● ACTIVITY
Among these entries, count the lines containing the word "link" and answer with only the number.

[Records drawn from a dataset]

####

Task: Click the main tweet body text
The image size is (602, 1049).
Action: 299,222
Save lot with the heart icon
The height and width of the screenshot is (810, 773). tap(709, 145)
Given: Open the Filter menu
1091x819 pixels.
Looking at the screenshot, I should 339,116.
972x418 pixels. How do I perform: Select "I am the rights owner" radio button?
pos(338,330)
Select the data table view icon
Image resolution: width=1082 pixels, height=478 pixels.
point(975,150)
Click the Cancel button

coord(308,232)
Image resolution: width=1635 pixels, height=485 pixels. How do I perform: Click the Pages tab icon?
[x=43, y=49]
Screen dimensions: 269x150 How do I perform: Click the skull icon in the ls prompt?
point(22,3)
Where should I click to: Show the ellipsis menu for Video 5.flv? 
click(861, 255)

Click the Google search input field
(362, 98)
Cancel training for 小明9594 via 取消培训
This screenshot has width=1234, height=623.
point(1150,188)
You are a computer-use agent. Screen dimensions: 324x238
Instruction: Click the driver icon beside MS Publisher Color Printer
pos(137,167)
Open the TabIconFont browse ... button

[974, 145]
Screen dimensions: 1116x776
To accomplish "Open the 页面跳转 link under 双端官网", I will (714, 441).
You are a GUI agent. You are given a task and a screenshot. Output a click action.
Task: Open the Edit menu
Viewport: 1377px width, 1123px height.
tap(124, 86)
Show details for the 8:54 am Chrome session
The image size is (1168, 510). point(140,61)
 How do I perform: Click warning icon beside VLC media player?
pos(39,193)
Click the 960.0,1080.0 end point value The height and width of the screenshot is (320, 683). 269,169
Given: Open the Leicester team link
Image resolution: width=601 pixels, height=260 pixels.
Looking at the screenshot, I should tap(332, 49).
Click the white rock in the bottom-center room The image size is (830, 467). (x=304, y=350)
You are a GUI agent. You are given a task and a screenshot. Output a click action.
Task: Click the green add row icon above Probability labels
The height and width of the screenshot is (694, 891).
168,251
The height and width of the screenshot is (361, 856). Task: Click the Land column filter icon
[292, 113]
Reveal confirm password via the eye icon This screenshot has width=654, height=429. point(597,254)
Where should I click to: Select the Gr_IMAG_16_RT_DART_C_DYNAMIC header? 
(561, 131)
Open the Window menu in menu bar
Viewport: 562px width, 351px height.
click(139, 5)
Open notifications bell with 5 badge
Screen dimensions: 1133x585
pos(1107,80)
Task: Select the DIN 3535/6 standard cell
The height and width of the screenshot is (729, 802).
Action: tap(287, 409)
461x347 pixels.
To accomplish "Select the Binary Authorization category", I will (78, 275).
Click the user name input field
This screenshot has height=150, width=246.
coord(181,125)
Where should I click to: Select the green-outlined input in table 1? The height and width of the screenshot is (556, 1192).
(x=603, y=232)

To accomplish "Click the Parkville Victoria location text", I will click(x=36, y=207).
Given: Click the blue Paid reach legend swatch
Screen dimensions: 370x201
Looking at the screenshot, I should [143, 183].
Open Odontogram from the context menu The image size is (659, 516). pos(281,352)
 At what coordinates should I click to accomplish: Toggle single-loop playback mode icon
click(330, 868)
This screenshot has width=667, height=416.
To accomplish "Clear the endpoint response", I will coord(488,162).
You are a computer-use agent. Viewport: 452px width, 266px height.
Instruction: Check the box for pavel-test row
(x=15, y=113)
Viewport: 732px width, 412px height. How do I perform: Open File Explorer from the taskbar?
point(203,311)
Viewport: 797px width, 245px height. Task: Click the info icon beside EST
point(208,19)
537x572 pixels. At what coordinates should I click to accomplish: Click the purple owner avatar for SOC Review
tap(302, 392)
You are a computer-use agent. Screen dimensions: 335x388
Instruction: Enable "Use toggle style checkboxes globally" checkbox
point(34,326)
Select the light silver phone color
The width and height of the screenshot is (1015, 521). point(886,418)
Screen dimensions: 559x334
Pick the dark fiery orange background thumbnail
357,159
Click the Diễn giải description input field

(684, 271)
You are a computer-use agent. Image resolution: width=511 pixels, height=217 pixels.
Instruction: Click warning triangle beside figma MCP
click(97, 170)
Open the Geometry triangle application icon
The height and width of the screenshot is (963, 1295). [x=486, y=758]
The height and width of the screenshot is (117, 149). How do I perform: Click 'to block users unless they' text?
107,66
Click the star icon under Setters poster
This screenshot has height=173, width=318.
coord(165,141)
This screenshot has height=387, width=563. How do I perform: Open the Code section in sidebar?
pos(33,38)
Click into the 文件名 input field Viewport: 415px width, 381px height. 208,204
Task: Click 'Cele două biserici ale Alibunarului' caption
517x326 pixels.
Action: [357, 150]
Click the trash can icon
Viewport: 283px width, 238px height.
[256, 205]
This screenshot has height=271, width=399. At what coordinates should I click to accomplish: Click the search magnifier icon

####

● EXPECTED ANSWER
2